**TASK 1:**
According to the text on smoking jalapenos, what can happen to the chiles' taste if you use a commercial smoker that was used for meat before?
**TASK 2:**
In the text on smoking jalapenos, reproduce the passage from "No problem. Peppers, like" up to and including "on my counter).".

**EXTRACT PROVIDED:**
- - -

No problem. Peppers, like tomatoes, will continue to ripen after they're picked if left unrefrigerated. I let the peppers set out on the counter for a couple of weeks. They can set for quite a while, but try to process jalapenos before the stem starts to separate from the body of the chile. Some peppers with thinner walls will continue to ripen and then dry, but jalapenos are too fleshy - they tend to rot before they'll dry. Smoking them is one way to preserve your jalapenos - canning them as nacho slices, or freezing them whole, sliced, or stuffed with a cream cheese mixture to turn into poppers, or whipping up a batch of jalapeno hot sauce are other options (that link also has a recipe for my habanero-orange hot sauce - my absolute favorite, and why there are also habanero peppers ripening on my counter).

But I digress. We're supposed to be making a smoker to turn jalapenos into chipotles. Commercial smokers, that have been previously used for meat, can give a greasy, and later rancid, taste to the chiles, so it's best to use something just for the chipotles. Unless you're planning on going into the chipotle business, a temporary smoker made from easily acquired items is the way to go. The main thing to remember is that you don't want to cook the jalapenos, but rather let the smoke waft away the moisture in the chiles as it also infuses them with flavor. The best way to do that is to make a separate firebox, and then connect it to your smoking box with a piece of pipe. Of course, the firebox portion has to be able to withstand fire, so I've used some cinder blocks and a piece of steel pipe. I used some crumpled foil to fill in the areas between round pipe and square blocks, but it doesn't have to be perfectly airtight. The smoker section, on the other hand, only has to hold the chiles suspended in the smoke while it acts as an offset chimney, so a cardboard box works fine. In the past, I've found taller boxes (that held a windshield, or a washer) but this year I just picked up a couple of smaller ones. They were two different diameters though, and instead of trying to fit them together, I found a piece of roof vent flashing, set that on the bigger box, then the smaller box, and taped the flaps of the bottom box to the upper box, just in case the wind came up (and notice that there are bricks holding down the flaps of the bottom box for the same reason). For a more primitive option, depending on your soil type, you could dig a firepit and smoke trench, covering both with metal or even rocks, and then add your cardboard smoke box.

- - -

**DATASET EXTRACT:**

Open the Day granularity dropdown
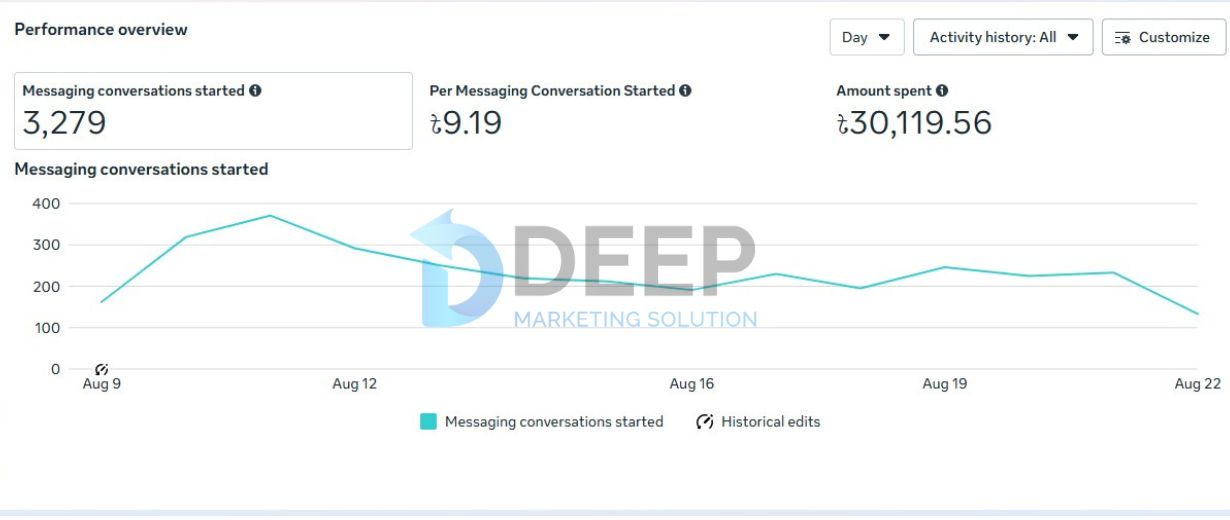The height and width of the screenshot is (520, 1230). click(x=866, y=37)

- - -

**WORKED SOLUTION 1:**
It can give the chiles a greasy, and later rancid, taste.

**WORKED SOLUTION 2:**
No problem. Peppers, like tomatoes, will continue to ripen after they're picked if left unrefrigerated. I let the peppers set out on the counter for a couple of weeks. They can set for quite a while, but try to process jalapenos before the stem starts to separate from the body of the chile. Some peppers with thinner walls will continue to ripen and then dry, but jalapenos are too fleshy - they tend to rot before they'll dry. Smoking them is one way to preserve your jalapenos - canning them as nacho slices, or freezing them whole, sliced, or stuffed with a cream cheese mixture to turn into poppers, or whipping up a batch of jalapeno hot sauce are other options (that link also has a recipe for my habanero-orange hot sauce - my absolute favorite, and why there are also habanero peppers ripening on my counter).